HydrophytesBlog.com 

I will update the blog with many new pictures and experiences, as well as responses to questions & comments. Also look for more more updates on this thread as we continue to set up our Web content.

Regards,

Hydrophyte


----------



## A Hill

I wouldn't call ripariums a new concept by any means. They just usually are not easy to make look good in most cases so people go either all land (Viv) or all water (aquarium)

Your hangers look like soap and toothbrush holder things they sell at home depot I never would have thought to use them to put plants in.

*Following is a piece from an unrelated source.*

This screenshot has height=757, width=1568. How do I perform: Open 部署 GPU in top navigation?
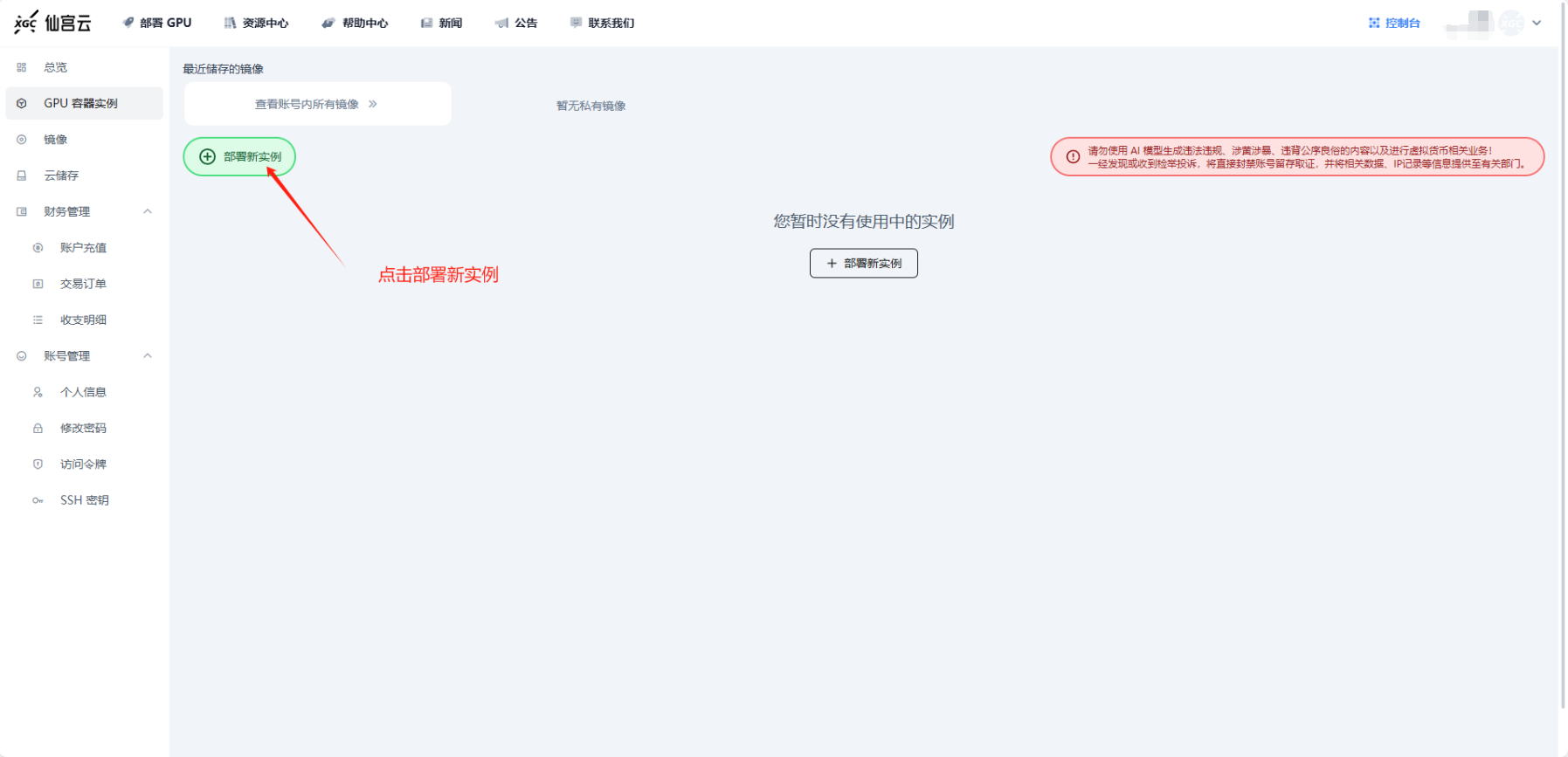point(157,23)
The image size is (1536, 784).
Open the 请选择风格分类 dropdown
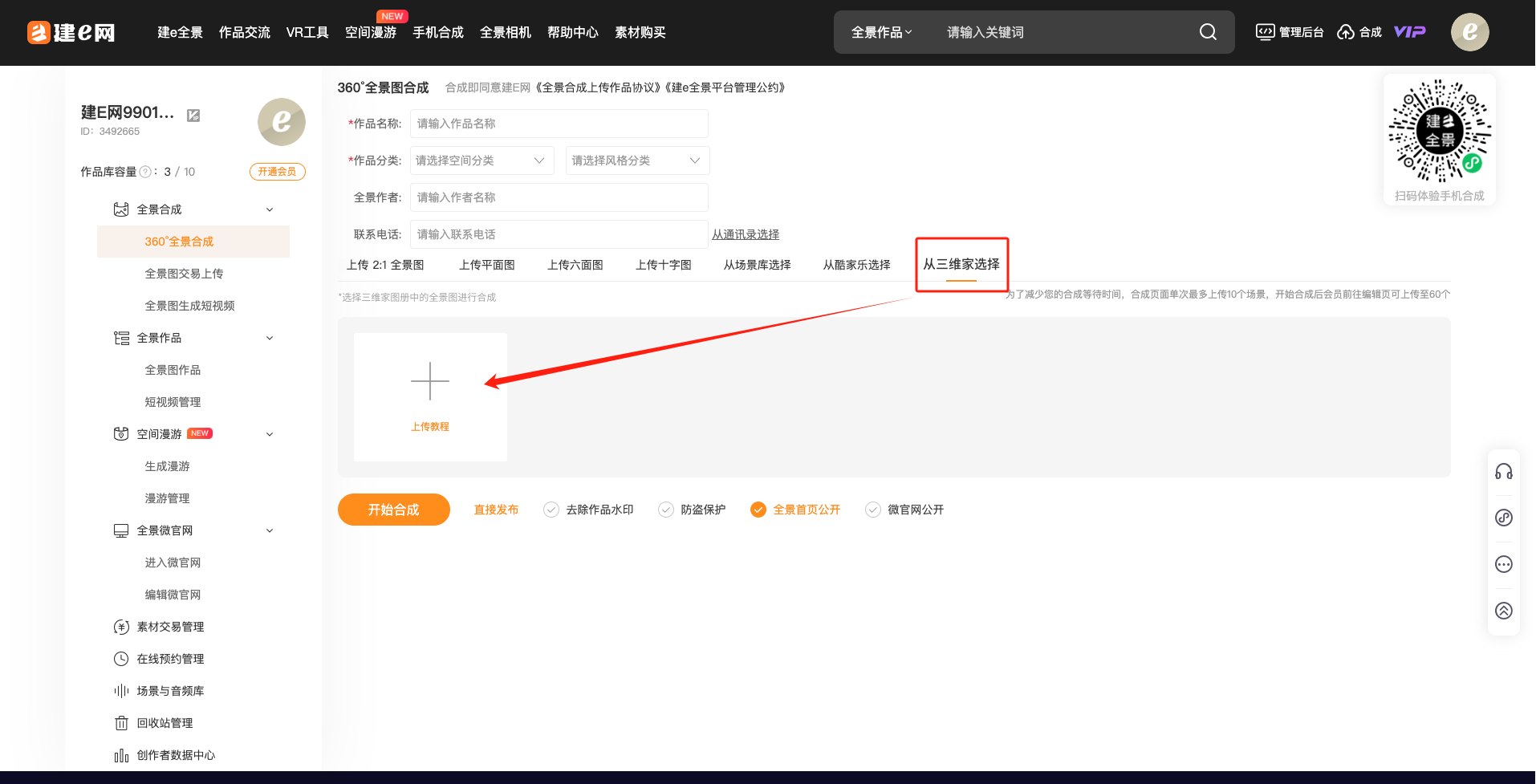pyautogui.click(x=637, y=160)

Hopefully your website becomes a nice way to get people merging the land and the water.

Good luck,
-Andrew


----------



## leviathan0

I'm not sure why you're calling it riparium, the part land, part water tank is generally termed a paludarium.

And yeah, those hangers definitely are bathroom accessories, I know some people who use them as makeshift breeding traps.


----------



## hydrophyte

I have re-operationalized the term _riparium_, which nobody was really using anyway. If you look you will find just a few scattered references, mostly in other languages.

This is not the same thing as a paludarium. Paludariums include terrestrial and aquatic elements. In a riparium the terrestrial portion is only implied: the above-water portion of the composition is rendered with live plants. 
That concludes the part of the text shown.